**** Task data
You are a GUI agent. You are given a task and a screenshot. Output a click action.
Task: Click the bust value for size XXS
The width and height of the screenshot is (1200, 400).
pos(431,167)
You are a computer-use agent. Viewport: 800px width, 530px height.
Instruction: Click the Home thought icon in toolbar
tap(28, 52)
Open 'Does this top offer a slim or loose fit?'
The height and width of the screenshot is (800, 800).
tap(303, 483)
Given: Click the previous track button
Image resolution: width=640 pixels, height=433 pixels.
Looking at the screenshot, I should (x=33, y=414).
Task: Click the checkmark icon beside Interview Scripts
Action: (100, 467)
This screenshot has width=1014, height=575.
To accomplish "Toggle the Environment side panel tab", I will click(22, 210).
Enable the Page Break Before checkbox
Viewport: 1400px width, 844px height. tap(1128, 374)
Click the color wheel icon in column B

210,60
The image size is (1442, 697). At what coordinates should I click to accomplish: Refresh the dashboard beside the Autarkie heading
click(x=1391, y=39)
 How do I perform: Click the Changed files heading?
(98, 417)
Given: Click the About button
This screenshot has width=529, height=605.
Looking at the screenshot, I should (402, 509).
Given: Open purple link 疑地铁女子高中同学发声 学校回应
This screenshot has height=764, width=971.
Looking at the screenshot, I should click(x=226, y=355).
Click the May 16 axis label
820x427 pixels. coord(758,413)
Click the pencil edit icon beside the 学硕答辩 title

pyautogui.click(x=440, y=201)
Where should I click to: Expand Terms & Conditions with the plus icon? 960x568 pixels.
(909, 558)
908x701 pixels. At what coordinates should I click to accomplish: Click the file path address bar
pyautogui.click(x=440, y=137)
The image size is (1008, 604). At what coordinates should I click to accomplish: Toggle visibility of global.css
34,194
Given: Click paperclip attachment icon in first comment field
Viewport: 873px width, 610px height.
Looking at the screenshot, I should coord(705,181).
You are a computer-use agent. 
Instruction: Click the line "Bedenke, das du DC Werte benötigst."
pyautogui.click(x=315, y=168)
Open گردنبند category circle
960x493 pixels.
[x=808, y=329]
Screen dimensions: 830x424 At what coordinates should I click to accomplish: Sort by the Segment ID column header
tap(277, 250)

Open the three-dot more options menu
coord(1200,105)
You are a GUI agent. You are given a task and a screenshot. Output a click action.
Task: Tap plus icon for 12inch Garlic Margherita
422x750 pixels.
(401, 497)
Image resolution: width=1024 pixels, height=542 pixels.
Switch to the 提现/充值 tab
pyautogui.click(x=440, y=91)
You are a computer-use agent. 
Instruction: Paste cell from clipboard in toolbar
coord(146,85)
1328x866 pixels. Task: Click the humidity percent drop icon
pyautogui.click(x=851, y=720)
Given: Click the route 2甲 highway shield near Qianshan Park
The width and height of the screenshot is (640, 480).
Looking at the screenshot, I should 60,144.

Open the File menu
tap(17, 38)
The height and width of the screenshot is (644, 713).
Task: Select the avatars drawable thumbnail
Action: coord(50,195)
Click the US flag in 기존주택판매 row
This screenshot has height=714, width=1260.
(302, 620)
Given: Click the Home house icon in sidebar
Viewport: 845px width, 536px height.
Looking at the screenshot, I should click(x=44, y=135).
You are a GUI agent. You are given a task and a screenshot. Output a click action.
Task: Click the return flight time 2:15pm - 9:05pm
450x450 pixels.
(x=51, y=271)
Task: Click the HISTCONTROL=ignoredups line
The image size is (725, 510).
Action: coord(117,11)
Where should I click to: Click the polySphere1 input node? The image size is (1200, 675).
********
Task description:
Copy, word for word, the line that contains "Task: Click the HISTCONTROL=ignoredups line" and every line after it through the end of the records, and nothing else.

Exercise output:
Task: Click the HISTCONTROL=ignoredups line
The image size is (725, 510).
Action: coord(117,11)
Where should I click to: Click the polySphere1 input node? The image size is (1200, 675).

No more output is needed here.